In attesa di vederlo sul palco del Teatro Ariston di Sanremo nei panni di nuovo Direttore Artistico del Festival, la vita e la carriera di Claudio Baglioni sono state raccontate in un interessante libro di Paolo Jachia, edito da Fratelli Frilli Editori: “Claudio Baglioni. Un cantastorie dei giorni nostri (1967-2018)”. Questo testo presenta un ritratto cronologico di Claudio Baglioni, dalla prima canzone scritta nel 1967, alla sua designazione come direttore artistico e presentatore del Festival di Sanremo 2018. Non si tratta, però, un ritratto biografico, ma un’analisi puntuale di tutti i suoi dischi e delle sue canzoni (moltissime ma non tutte). Il principio è quello della comprensione di ciò che vuole dire un testo e questo non per un esercizio fine a se stesso, ma per designare la poetica e la strategia comunicativa propria di Baglioni, vero e proprio narratore oltre che cantante e cantautore. Possiamo così dire che, se è vero che Baglioni ha avuto due differenti momenti creativi e artistici, va anche detto che, dopo una trentina di album, qualche migliaia di concerti e qualche milione di dischi venduti, le due strade – quella delle canzoni d’amore e quella dei racconti più impegnati e a tratti persino sperimentali – sono diventate una sola. Non solo, ma siamo certi che un suo merito complessivo sia quello di aver ridotto la presunta distanza tra la cosiddetta “canzone d’autore” e la cosiddetta “canzone pop”. Distinzione che appare ormai superata, mentre invece il punto vero è una non pregiudiziale valutazione estetica dell’intenzione artistica di una canzone.

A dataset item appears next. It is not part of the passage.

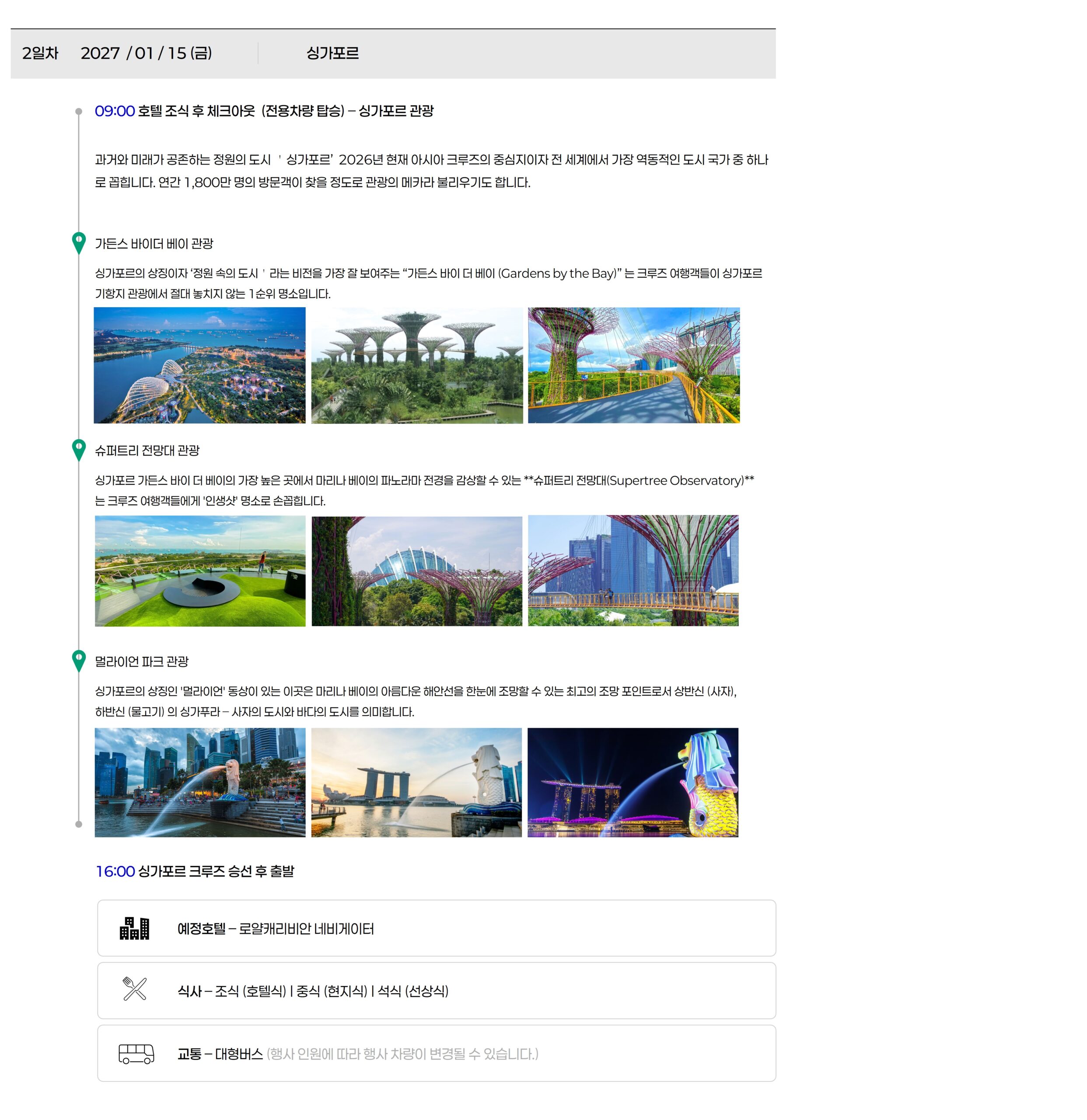Click the hotel building icon
The image size is (1087, 1120).
[x=134, y=928]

Alla luce di tutto questo l’autore crede sia lecito affermare che Claudio Baglioni è, ed è stato, un grande artista della canzone italiana e che sarebbe bello che, per questo suo cinquantennale percorso artistico, gli venisse assegnato, spezzando vetusti steccati, il Premio Tenco alla carriera.

baglioni

Non ci resta che vedere come Baglioni se la caverà nei panni di presentatore di una manifestazione come Sanremo che, da sempre, divide critica e pubblico.